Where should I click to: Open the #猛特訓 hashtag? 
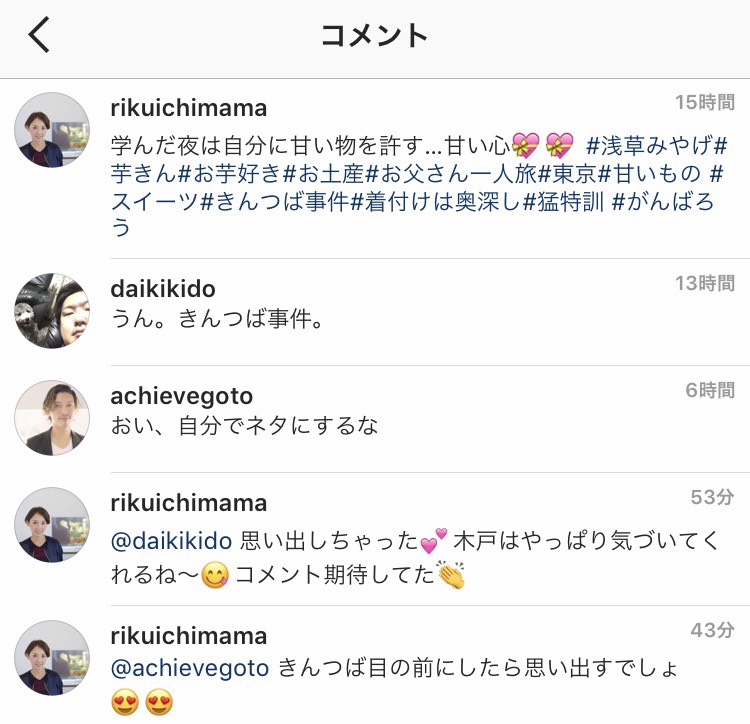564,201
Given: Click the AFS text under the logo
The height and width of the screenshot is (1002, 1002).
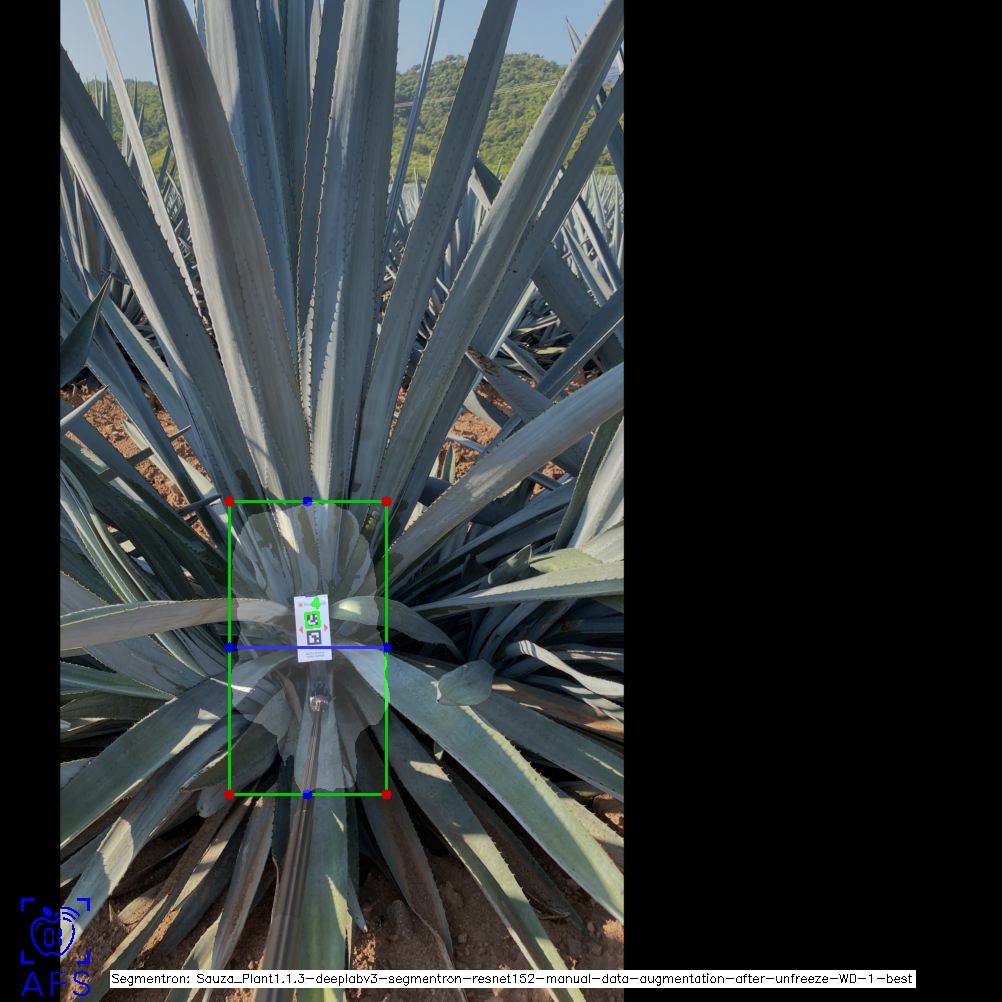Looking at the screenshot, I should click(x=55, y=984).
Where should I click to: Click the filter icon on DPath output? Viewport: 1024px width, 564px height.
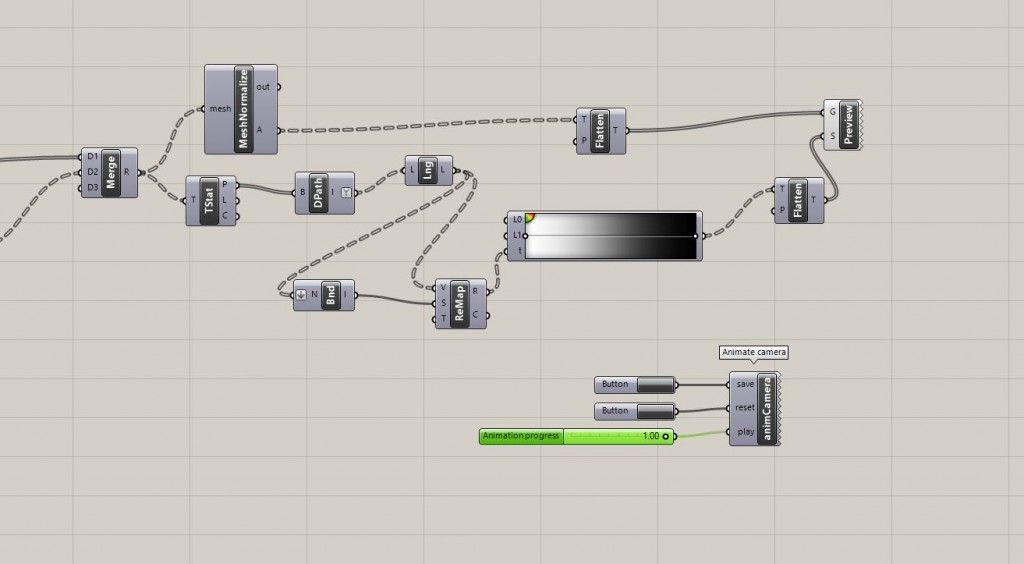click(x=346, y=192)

> **Task description**
Copy the material above word for word, leaving out the pictures.

> **Result of this task**
Where should I click to: Open the #猛特訓 hashtag? 
564,201
Given: Click the AFS text under the logo
The height and width of the screenshot is (1002, 1002).
Looking at the screenshot, I should click(x=55, y=984).
Where should I click to: Click the filter icon on DPath output? Viewport: 1024px width, 564px height.
click(x=346, y=192)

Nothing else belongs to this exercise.